Compte-rendu de la séance

À l’ŒNS comme dans beaucoup de club œnologiques, rares sont les séances consacrées entièrement aux spiritueux. Pour un certain nombre de membres du club, c'était la première fois que nous faisions une dégustation complète de rhums, et nous ne l’avons pas regretté. Notre intervenant pour cette séance au club n’était autre que Florent Beuchet, qui dirige la marque tout en faisant du négoce dans d’autres alcools. Florent, absolument passionné par son sujet, nous explique comment on élabore un rhum tout en faisant des excursus dans le monde des navires marchands coloniaux et des pirates des mers du Sud.

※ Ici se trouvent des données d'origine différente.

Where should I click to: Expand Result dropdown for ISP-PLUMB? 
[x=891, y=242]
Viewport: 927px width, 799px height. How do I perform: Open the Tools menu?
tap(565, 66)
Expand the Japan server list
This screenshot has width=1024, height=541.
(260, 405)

Amateurs de vins et novices en matière de rhums, nous reconnaissons pourtant des notions familières : d’abord celle de terroir, puisque la canne à sucre en subit l’influence comme tout produit agricole ; ensuite celle de méthode d’élaboration. Florent préfère appeler ses alcools des « rums », pour les différencier des rhums agricoles faits à base de jus de canne à sucre : ceux de la Compagnie des Indes sont tous des rhums traditionnels à base de mélasse ; leurs arômes, grâce aux différences de climat, de levures, de procédé de distillation, enfin d’élevage en fût, sont d’une extrême diversité. Le taux de sucre ajouté est au moins trois fois inférieur à celui des grandes marques, quand il n’est pas nul, ce qui exacerbe les parfums corsés et originaux du rhum au lieu de les masquer sous un arôme uniforme et consensuel. La particularité de la Compagnie des Indes est d’embouteiller un certain nombre de single casks, des rhums d’exception tous issus du même fût sélectionné avec soin par Florent, qui les fait vieillir d’abord sous leurs latitudes tropicales d’origine, puis en Europe, dans un climat tempéré qui ralentit l’imprégnation du bois.

Caraïbes :
Nous commençons par un blend relativement classique de terroirs d’Amérique latine : 50 % Trinité, 25 % Barbade, 25 % Guyane anglaise, avec une dose sensible de sucre (15 g/L). C’est un rhum très plaisant et accessible, avec un nez évoquant le caramel, mais également la gomme, avec quelques notes torréfiées. En bouche, on trouve des fruits exotiques attendus comme la banane, ou plus originaux comme la mangue ; le tout est rond et flatteur.

Latino 5 ans :
Assemblage d’origines variées d’Amérique du Sud : Guatemala (60 %), Trinité (20 %), Barbade (15 %), Guyane anglaise (5 %). Le nez est très charmeur : notes de vanille, de cacao, de tabac, avec une généreuse touche d’onctuosité. La bouche est ronde, mais non sans une légère tension, avec une pointe d’amertume, des arômes d’épices et de gomme. L’ensemble est très friand, on en redemande !

Jamaïque 5 ans :
Un blend de plusieurs distilleries jamaïcaines, qui traduit donc bien l’expression de son terroir. Avec seulement 10 g/L de sucre ajouté, il se révèle plus corsé que le premier. Au nez, on détecte des notes empyreumatiques, de la fumée, de la résine, du caramel brun ; l’orange et les épices sont également présentes. La bouche est fraîche, épicée, avec aussi des nuances plus gourmandes d’amande et de banane flambée. Un beau rhum de caractère...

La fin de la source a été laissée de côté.